Speaking to the press after the party’s annual general assembly here this evening, he said the party, which boasts 640,000 members, is holding discussion with several Indian-based splinter parties.

“We want them (Indian-based splinter parties) to come back to MIC. If they are interested, then it is not a problem. But if they are not, then they can do whatever they want. We are talking to them. I have approached and spoken to them… some will join us.

“If they decide to merge with MIC, then we will become more powerful… some are talking to me and all will be revealed at the right time,” said Palanivel, who was appointed Minister in the Prime Minister’s Department yesterday.

Recently Deputy Prime Minister Muhyiddin Yassin said that Indian-based IPF were close to become a BN partner. The splinter party from MIC had been long applying to join the BN but had failed to do so following MIC’s objection.

Electoral incentives

Palanivel also announced that MIC will not give up any of its seats under the BN’s seat allocation system.

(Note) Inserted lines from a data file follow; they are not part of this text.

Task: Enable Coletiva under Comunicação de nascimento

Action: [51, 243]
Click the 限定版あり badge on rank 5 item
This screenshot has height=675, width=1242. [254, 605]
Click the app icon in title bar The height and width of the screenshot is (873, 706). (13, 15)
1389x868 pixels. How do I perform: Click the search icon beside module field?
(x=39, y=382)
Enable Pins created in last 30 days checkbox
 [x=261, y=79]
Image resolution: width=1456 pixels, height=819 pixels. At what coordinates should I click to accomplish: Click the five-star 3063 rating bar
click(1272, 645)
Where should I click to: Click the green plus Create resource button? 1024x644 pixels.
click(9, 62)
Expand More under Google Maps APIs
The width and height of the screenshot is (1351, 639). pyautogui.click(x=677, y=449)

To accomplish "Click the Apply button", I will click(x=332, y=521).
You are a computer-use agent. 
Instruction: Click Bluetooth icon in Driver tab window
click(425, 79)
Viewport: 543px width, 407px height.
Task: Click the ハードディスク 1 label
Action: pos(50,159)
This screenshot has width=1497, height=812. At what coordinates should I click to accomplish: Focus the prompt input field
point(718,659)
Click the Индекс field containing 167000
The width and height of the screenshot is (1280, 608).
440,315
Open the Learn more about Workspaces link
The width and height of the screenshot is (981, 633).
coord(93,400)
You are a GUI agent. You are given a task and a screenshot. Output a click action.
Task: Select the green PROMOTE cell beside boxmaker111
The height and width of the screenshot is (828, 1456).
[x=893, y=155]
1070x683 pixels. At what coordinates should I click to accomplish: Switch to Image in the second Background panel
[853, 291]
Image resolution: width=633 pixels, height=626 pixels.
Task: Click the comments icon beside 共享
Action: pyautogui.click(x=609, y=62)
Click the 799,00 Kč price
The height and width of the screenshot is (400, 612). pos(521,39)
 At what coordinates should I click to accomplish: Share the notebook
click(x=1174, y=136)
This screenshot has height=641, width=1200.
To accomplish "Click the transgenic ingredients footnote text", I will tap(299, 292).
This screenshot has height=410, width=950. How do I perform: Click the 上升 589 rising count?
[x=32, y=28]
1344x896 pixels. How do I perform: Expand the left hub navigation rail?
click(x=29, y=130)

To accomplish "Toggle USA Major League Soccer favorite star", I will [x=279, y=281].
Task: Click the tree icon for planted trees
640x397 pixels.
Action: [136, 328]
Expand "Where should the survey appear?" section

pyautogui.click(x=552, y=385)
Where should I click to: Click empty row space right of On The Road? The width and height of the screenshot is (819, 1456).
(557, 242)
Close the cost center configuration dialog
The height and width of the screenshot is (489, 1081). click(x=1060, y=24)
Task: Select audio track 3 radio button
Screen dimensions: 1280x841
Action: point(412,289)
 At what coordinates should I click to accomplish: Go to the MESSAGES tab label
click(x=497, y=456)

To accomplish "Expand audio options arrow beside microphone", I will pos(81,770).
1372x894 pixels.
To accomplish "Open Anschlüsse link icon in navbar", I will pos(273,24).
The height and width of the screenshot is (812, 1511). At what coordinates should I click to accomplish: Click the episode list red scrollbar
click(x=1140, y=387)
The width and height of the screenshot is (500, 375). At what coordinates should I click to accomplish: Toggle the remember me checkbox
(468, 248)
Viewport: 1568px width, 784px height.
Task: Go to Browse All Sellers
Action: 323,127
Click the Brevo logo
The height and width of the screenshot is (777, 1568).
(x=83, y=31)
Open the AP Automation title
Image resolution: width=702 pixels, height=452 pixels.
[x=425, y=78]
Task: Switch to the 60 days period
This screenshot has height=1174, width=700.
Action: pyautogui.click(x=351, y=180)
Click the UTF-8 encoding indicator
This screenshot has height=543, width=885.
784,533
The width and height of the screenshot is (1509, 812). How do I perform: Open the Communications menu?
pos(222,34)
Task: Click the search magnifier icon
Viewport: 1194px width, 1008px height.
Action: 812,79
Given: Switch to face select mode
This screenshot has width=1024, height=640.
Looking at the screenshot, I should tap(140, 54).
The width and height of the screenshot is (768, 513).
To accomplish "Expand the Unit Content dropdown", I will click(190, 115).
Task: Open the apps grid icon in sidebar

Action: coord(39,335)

The MIC is allocated nine parliamentary and 19 state seats to contest under the BN banner. At the 2008 general election, the party recorded a dismal performance, winning only three parliamentary and seven state assembly seats.

“If BN component parties want to swap seats with us, we are prepared to talk but we will not let go the nine parliamentary and 19 state seats,” he said.

Asked if MIC would request for additional seats in the next general election, he said the party would not do so unless there is a constituency delineation exercise.

“But I do not think there would be a delineation exercise before the next general election,” he added.

Palanivel also said he will give incentives like i-Pads and trips to Hindu temples in India to branch leaders who bring in 1,000 MIC members to be registered as voters.

“Currently, we have about 200,000 MIC members who have yet to register as voters… we have to go to the ground and register them. If we can do this, then the party would have 600,000 registered voters.

“Once this is achieved, we can show our strength. We can achieve a lot. We want MIC to become a powerful voting block. Although Indians are a minority in the country, we can become a powerful party if we register 600,000 of our members as voters,” said Palanivel.